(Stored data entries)
+--

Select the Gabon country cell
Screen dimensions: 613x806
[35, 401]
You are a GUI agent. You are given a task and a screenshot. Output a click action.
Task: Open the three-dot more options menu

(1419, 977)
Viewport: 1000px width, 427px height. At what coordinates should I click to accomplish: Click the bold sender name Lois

+--

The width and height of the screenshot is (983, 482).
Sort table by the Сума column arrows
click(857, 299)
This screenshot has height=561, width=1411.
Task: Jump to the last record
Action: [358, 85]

+--

Looking at the data above, write out exactly the lines that start at the one containing "You are a GUI" and end at the one containing "Viewport: 1000px width, 427px"; include both and nothing beyond.

You are a GUI agent. You are given a task and a screenshot. Output a click action.
Task: Open the three-dot more options menu

(1419, 977)
Viewport: 1000px width, 427px height. At what coordinates should I click to accomplish: Click the bold sender name Lois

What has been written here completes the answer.